For Martin Gardner’s 100th birthday

Martin Gardner
Global Science source

Martin Gardner introduced many including myself to the joys of Discrete Mathematics. His glorious monthly column “Mathematical Games” for Scientific American included some continuous mathematics too, of course; one could say it was on “Concrete Mathematics.” However, I conjecture—based on a quick flip of the several books I own of his columns—that the symbols {\epsilon,\delta} in a calculus context never appeared in them.

Yesterday was the 100{{}^{th}} anniversary of Gardner’s birth. Dick and I wish to join the many others marking this centennial and thanking him for all he did to make math fun for so many.

His feature kicked off in 1956 with the famous column on hexaflexagons, which I will talk about in a moment. Gardner related in his autobiography, which was assembled three years after his death in 2010, how important this column was as his “break.” However, the column that made the most lasting impression on me began with the words:

The calculus of finite differences, a branch of mathematics that is not too well known but is at times highly useful, occupies a halfway house on the road from algebra to calculus.

This discrete “calculus” enables one to calculate a formula for any polynomial sequence {p(n)} given enough values for {n = 0,1,2,...} It also led to my favorite “visual proof” that {0^0 = 1}: For any integer {k > 0}, if you write out the powers {k^n} going across and take differences of adjacent values repeatedly to make an infinite equilateral triangle pointing down, the left side has the powers of {(k-1)}. Iterating this gives you the powers of {0}, but the entry for {k^0} as {k} counts down to {0} steadfastly remains {1}.

# [DATA BLOCK]
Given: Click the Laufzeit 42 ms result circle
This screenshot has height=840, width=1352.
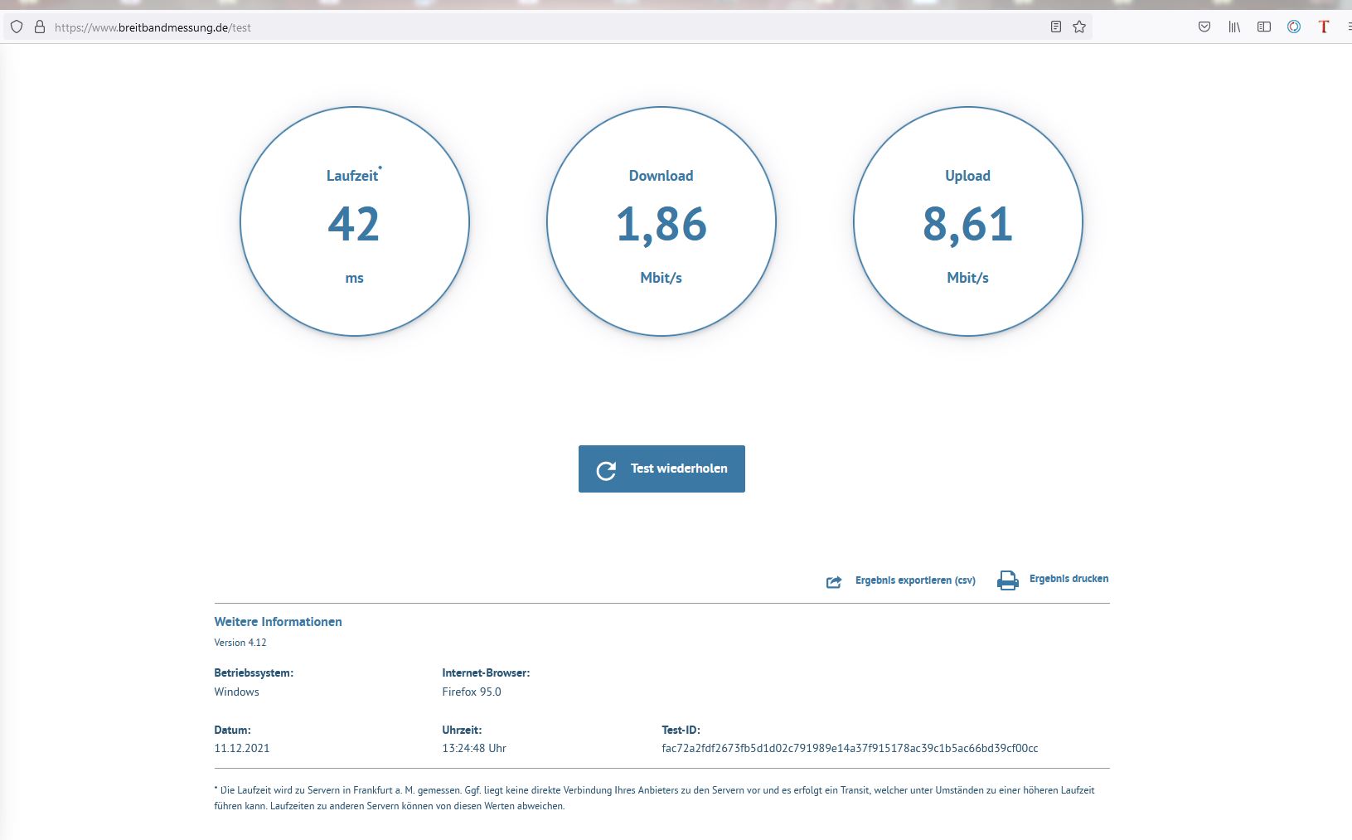Looking at the screenshot, I should (x=355, y=221).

# [STATED EXERCISE]
In the Martin Gardner tribute, what was the subject of the column that launched his feature in 1956?

# [REPLY TO THE EXERCISE]
Hexaflexagons